• **Study material**:
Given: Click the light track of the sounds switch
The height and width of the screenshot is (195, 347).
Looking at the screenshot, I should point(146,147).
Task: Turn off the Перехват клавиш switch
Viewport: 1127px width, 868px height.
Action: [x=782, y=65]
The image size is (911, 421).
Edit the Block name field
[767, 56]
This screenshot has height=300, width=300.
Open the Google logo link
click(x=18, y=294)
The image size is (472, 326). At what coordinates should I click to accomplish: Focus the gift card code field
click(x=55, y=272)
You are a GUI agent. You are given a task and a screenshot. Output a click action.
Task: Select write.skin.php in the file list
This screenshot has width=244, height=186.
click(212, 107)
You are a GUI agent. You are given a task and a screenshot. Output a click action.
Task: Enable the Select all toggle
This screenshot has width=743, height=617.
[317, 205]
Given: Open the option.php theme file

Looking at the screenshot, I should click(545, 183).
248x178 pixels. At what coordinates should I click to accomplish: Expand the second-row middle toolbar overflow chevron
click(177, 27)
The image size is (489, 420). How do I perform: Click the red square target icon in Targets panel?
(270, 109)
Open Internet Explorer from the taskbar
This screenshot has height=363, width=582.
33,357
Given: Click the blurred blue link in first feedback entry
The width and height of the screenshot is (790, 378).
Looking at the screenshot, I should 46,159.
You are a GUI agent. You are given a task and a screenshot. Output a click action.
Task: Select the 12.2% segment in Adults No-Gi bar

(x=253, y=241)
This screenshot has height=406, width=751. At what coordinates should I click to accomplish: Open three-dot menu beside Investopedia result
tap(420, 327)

--

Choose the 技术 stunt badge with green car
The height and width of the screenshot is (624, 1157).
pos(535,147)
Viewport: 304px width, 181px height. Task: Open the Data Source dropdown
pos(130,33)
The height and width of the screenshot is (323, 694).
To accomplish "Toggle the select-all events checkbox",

• **Your task**: Within the material above, extract exactly the lines that start at the line containing "The image size is (472, 326)." and stop after the line containing "Task: Select write.skin.php in the file list", and only those.

• **Written solution**:
The image size is (472, 326). At what coordinates should I click to accomplish: Focus the gift card code field
click(x=55, y=272)
You are a GUI agent. You are given a task and a screenshot. Output a click action.
Task: Select write.skin.php in the file list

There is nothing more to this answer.